La rendición de cuentas 2024 de la Municipalidad de Chacabuco fue aprobada por el Honorable Tribunal de Cuentas de la provincia de Buenos Aires, pero con fuertes observaciones vinculadas al incumplimiento de sentencias judiciales firmes, embargos sobre cuentas municipales y gastos millonarios que, según el organismo, podrían haberse evitado. Así lo reconstruyó un informe periodístico de RealPolitik publicado este 16 de abril, basado en el fallo del organismo de control.

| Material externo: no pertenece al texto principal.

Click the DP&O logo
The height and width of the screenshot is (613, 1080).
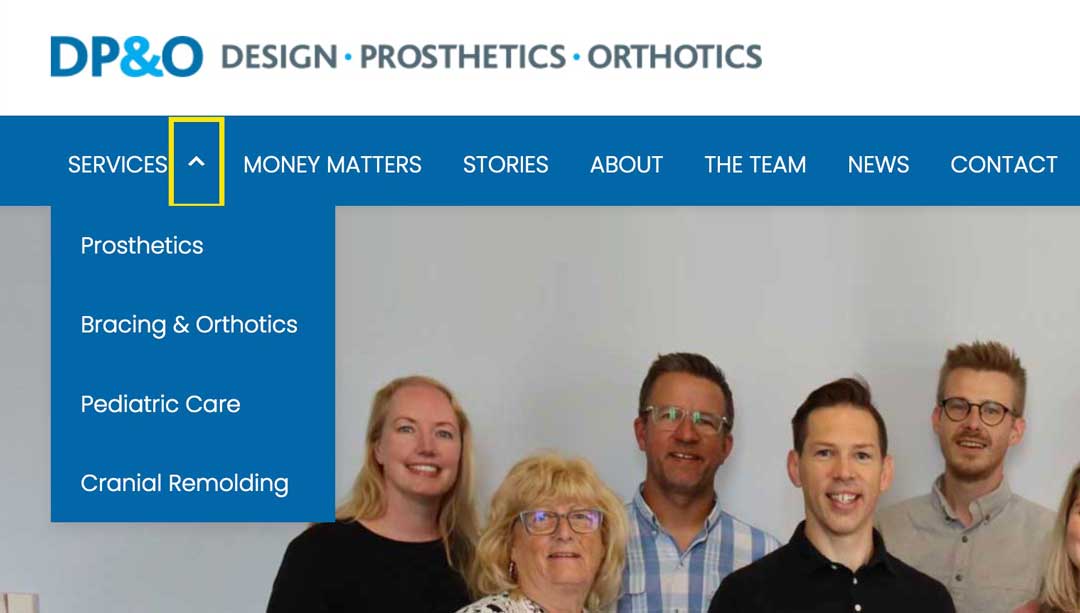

El Tribunal detectó un patrón sostenido de deudas judiciales no canceladas en tiempo y forma, lo que derivó en ejecuciones, embargos y un crecimiento de los montos originales por intereses, costas y honorarios profesionales. El informe ubica el origen de ese esquema durante la gestión del exintendente Víctor Aiola y señala que sus efectos se extendieron en el tiempo hasta alcanzar también a la administración actual de Darío Golía.
Entre los expedientes mencionados aparecen causas como las de Miguel Ángel Rossetti, Adrián Darío Montes, Alicia Blaiotta, Gustavo Funes, Julia Castillo y María Rosa Scalise. Siempre según esa reconstrucción, en varios de esos casos las deudas crecieron por demoras en los pagos y terminaron en instancias de ejecución judicial, con embargos sobre cuentas municipales y mayores costos para el Estado local.
Uno de los puntos que el Tribunal habría remarcado con mayor firmeza es que el Municipio no logró demostrar falta de fondos para afrontar esas obligaciones. En ese marco, el problema no quedaría explicado por una crisis financiera sino por fallas de gestión, planificación administrativa y control interno.
El informe también da cuenta de sanciones económicas y disciplinarias. Según lo publicado, el Tribunal resolvió aplicar una multa de $1.000.000 al intendente Rubén Darío Golía, además de multas de $300.000 al subsecretario de Tránsito y Seguridad, Mauricio Yonna, y a la jueza de Faltas, Silvia Lorenzo, en un capítulo separado vinculado a observaciones sobre el sistema de infracciones. También se mencionan amonestaciones y llamados de atención a otros funcionarios municipales.
En paralelo, el fallo habría formulado cargos económicos para reintegrar al Estado. Uno de ellos por $556.657,29, con responsabilidades compartidas entre ex y actuales funcionarios, y otro por $3.687.812,04, principalmente ligado a exautoridades de la gestión anterior. Esos montos fueron señalados como gastos evitables o irregulares por el organismo de control.
A su vez, el capítulo referido al área de tránsito aparece como otro foco de observaciones. El informe periodístico sostiene que el Tribunal detectó deficiencias en la gestión, control y validación de infracciones, lo que motivó sanciones específicas y nuevos cuestionamientos sobre procedimientos administrativos sensibles.
Más allá de la aprobación formal de la rendición, el mensaje que deja el fallo es contundente: una parte del gasto observado no habría respondido a falta de recursos, sino a incumplimientos y demoras que terminaron encareciendo obligaciones que podrían haberse resuelto con un costo mucho menor.